[Opening The data section]

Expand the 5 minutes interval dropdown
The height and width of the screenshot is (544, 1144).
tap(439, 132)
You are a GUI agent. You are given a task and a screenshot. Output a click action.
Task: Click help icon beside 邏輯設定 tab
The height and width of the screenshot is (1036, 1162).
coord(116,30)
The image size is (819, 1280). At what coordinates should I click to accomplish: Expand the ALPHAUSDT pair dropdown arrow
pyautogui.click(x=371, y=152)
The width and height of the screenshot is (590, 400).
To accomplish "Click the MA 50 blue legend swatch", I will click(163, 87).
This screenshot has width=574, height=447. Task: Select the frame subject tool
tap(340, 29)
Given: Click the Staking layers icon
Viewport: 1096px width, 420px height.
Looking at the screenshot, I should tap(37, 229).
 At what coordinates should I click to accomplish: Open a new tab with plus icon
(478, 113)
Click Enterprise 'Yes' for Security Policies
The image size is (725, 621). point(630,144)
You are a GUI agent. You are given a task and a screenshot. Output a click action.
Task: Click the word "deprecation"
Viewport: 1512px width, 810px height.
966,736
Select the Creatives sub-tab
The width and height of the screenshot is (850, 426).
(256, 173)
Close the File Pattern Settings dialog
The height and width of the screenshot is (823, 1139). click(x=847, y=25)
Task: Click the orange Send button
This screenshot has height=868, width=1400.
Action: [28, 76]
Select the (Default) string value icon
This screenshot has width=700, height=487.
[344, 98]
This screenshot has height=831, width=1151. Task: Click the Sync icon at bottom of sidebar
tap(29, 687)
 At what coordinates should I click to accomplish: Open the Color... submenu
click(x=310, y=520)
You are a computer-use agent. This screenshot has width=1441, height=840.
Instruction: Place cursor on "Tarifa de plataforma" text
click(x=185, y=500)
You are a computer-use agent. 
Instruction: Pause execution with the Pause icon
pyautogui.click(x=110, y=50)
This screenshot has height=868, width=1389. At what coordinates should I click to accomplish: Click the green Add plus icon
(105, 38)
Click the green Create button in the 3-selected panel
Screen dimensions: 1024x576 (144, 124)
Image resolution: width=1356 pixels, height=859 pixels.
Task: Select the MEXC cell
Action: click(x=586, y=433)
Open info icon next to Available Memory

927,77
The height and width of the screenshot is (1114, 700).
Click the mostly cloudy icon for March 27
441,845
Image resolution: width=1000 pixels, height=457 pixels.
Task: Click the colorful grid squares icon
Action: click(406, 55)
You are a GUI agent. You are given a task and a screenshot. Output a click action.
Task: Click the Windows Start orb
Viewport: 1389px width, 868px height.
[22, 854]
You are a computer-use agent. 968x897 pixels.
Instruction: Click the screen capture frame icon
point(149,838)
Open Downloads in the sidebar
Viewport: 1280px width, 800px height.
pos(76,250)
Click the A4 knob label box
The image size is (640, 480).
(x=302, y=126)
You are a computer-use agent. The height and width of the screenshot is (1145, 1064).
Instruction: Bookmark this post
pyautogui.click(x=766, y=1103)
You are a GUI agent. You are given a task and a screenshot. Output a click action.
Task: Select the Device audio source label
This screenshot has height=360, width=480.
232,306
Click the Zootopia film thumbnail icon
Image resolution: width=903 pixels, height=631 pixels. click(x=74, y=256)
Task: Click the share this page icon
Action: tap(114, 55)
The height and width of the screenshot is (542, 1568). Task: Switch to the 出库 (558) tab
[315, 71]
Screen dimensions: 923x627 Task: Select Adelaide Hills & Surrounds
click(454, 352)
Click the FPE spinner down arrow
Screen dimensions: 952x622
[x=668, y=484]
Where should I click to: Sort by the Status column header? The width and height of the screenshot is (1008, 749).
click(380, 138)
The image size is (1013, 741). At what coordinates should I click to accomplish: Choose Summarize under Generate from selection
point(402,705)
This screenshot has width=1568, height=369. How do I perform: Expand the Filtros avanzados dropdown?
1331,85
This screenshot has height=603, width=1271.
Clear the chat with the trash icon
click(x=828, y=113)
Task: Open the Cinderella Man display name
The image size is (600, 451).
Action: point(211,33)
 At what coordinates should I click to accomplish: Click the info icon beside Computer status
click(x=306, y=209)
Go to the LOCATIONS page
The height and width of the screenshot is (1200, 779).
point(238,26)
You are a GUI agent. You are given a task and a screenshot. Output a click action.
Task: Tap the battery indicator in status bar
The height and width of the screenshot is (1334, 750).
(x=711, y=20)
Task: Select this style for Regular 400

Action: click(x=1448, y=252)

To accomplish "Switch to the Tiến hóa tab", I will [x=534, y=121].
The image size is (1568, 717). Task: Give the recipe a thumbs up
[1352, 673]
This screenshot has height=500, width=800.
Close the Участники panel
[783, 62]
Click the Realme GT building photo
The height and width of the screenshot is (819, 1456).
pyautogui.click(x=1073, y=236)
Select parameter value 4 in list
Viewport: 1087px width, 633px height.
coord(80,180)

[Closing The data section]

*Try it:* Copy the stretch of the records above that runs from the line with "The height and width of the screenshot is (1036, 1162)." through the line with "The width and height of the screenshot is (590, 400).". Both end lines belong in the copy, and nothing else does.

*Solution for this task:*
The height and width of the screenshot is (1036, 1162).
coord(116,30)
The image size is (819, 1280). At what coordinates should I click to accomplish: Expand the ALPHAUSDT pair dropdown arrow
pyautogui.click(x=371, y=152)
The width and height of the screenshot is (590, 400).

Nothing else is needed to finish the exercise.